Il Rapporto consegna analisi a livello regionale, ma noi sappiamo bene che la regione Calabria al suo interno presenta innumerevoli diversità e squilibri, per esempio tra aree interne ed aree costiere e tra piccoli e grandi centri
Il Rapporto evidenzia il nesso tra le condizioni di vita di bambini e ragazzi e le caratteristiche delle famiglie, della scuola, del contesto territoriale di vita. Sapere in che tipo di società crescono i bambini, e quindi quali limiti strutturali o invece quali opportunità possono incontrare, è rilevante per decidere come e dove intervenire. Sarebbe un errore pensare di sviluppare interventi centrati su bambini e ragazzi, considerandoli un’unità omogenea e indipendente dal contesto. Il Rapporto, quindi, deve costituire uno stimolo affinché la Calabria si attrezzi per elaborare dati ed analisi di dettaglio che “leggano” le specifiche situazioni locali.

Secondo lei, qual è la criticità maggiore che riguarda le politiche per i minori in Calabria?
Tra i dati riportati dal gruppo CRC ce n’è uno che certamente merita una particolare attenzione. Si legge nel Rapporto che la percentuale di persone di minore età in povertà relativa in Calabria è del 45%, in aumento rispetto al precedente rapporto (32,7%), e superiore di ben 23 punti circa rispetto alla media nazionale. Si legge inoltre che il numero dei nuclei familiari monogenitoriali, tendenzialmente più vulnerabili, in Calabria è pari al 20% del totale, superiore al valore medio nazionale. Viene da chiedersi: si possono pensare politiche per i minori in Calabria che non siano anche politiche di contrasto alla povertà, o che con queste politiche dialoghino in maniera serrata?
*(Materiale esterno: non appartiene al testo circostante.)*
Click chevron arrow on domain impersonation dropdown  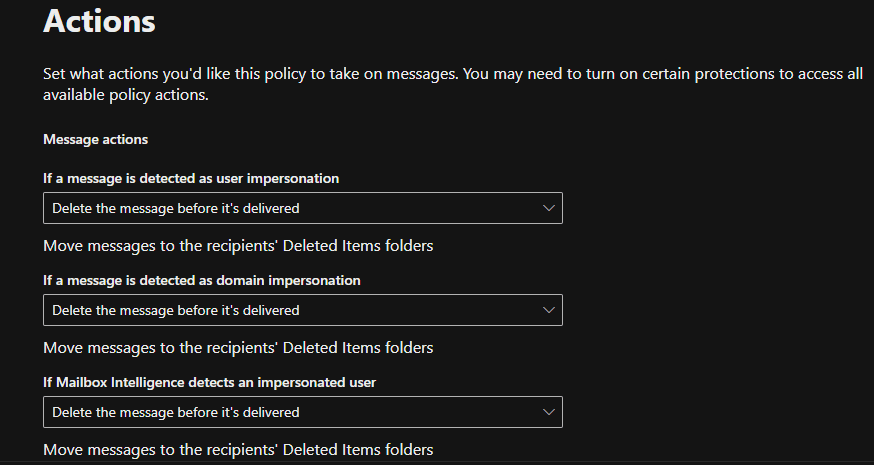[x=547, y=310]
Nel Rapporto la Calabria non è messa bene nemmeno per quanto riguarda la povertà educativa
Infatti. Su quasi tutti gli indicatori utilizzati la Calabria registra le posizioni peggiori: minori accessi a musei e mostre, meno diffuse l’abitudine alla lettura e la pratica di un’attività sportiva, e così via. Come meravigliarsi di questi dati? Le risorse delle famiglie sono ridotte, insufficienti in molti casi ad assicurare una vita dignitosa ai componenti, e gli attori della società civile non sono in grado di offrire interventi compensatori.
Neanche l’attore pubblico lo è: guardando ai dati relativi ai servizi scolastici ed educativi, si conferma il ritardo calabrese nella copertura di servizi socioeducativi per la prima infanzia, il gap in termini di tempo pieno nella primaria e di copertura del servizio mensa. Allora, viene da chiedersi quanto l’impatto su bambini e ragazzi non sia da contrastare attraverso interventi di infrastrutturazione del territorio, da porre quindi in termini di universalizzazione delle politiche educative e di welfare. Si torna al punto di partenza del Rapporto: le disuguaglianze territoriali hanno un impatto sulla vita di bambini e ragazzi. E queste disuguaglianze territoriali si riproducono non perché non ci sono gli strumenti per intervenire, ma perché questi sono meno utilizzati dove servirebbero di più.
Ogni progettazione locale dovrebbe considerare questo aspetto, non per rassegnarsi alla difficoltà del cambiamento dal basso, ma per esigere che la mobilitazione dal basso sia accompagnata da politiche di coesione del Paese.